Descartes se devanó los sesos para buscar una verdad primera, y la encontró en su célebre: “Je pense, donc je suis”. A ese “Yo soy”, Freud lo hirió de muerte unos siglos más tarde, pero ahora renace pintado en camisetas que se imprimen a toda velocidad según la ocasión. Hay un “Yo soy” para todos los gustos y ocasiones, como muestra de simpatía por los que sufren la injusticia con la que muchos podemos sentirnos identificados. La libertad de expresión se defiende como un bien en sí mismo, sagrado e intocable, siempre y cuando no lesione mi sensibilidad personal. Elton John se siente con el absoluto (y desde luego indiscutible) derecho de ser padre, pero condena al fuego a Domenico Dolce (en el acto simbólico de quemar sus prendas) por expresar una opinión que ofende su ego. Es evidente que la blasfemia es algo que no solo afecta a los que pertenecen a la comunidad islámica. Dolce no ha necesitado meterse con el Corán para ser amenazado de muerte, una muerte “sublimada”, un intento de aniquilación social, por supuesto, pero que respira una intransigencia cargada de un narcisismo exacerbado. Elton John no va a decapitar a Domenico, pero hacer una pira con ropa de la marca italiana no deja de ser un gesto de purificación.
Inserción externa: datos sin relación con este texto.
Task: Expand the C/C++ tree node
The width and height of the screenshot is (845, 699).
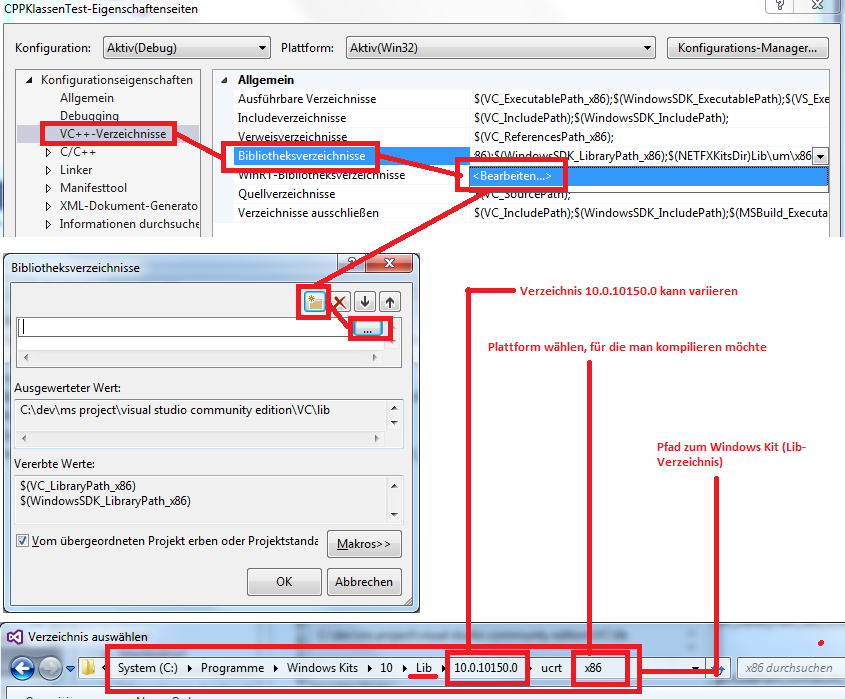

Esta pequeña muestra de la incongruencia humana no es algo que deba asombrarnos por completo. Forma parte de nuestra condición desde el fondo de los tiempos, y es una excelente prueba de que las formas cambian, pero que no sucede lo mismo con algunos de los resortes más profundos de la subjetividad. No suscribo las palabras de Domenico Dolce, pero sería una imprudencia tomar a la ligera algunas de sus implicaciones. En primer lugar, porque estamos aún desprovistos de la perspectiva temporal suficiente para evaluar el derrotero al que puede conducirnos una biogenética a la que debemos numerosos progresos, pero cuyos límites desconocemos, porque la tecnociencia es una maravillosa maquinaria que ignora la causa última que la mueve. Más aún, no tiene el más mínimo interés en saber sobre dicha causa. En segundo lugar, porque la objeción de Dolce al “todo” (“No se puede tener todo en la vida”) es, en definitiva, lo más “políticamente incorrecto” que se ha atrevido a pronunciar el modisto. Vivimos en una época en la que el desacato a la inercia del “todo” se experimenta como una afrenta peligrosa, inaceptable, por desafiar el imperativo moderno de que nada puede ni debe ser imposible. “Es incluso bonito privarse de algo”, dice el modisto en algún momento de la entrevista. ¿Privarse de algo? ¿No será esa una satisfacción demasiado arriesgada como para dejarla correr? La globalización no puede permitirse el lujo de semejante disidencia, y aunque la mitad de la humanidad vive privada de casi todo lo esencial, lo importante es que el mensaje no decaiga. Todos somos todo, aunque sea mentira, aunque no todos somos ni siquiera algo, aunque no todo sea posible, ni todo pueda lograrse, ni todo deba convertirse en pura mercancía, ni todos los deseos tengan por qué ser satisfechos. Hay que seguir manteniendo el mensaje a toda costa, y que el sistema continúe reproduciendo su mecanismo letal. Es por eso que, si alguna esperanza de cambio puede albergarse, solo podrá provenir de un pensamiento que se afirme en el principio del “no-todo”, un principio que no niega el derecho de todos, pero que intenta hacer compatible la singularidad de cada uno con la participación en la vida común.

Gustavo Dessal.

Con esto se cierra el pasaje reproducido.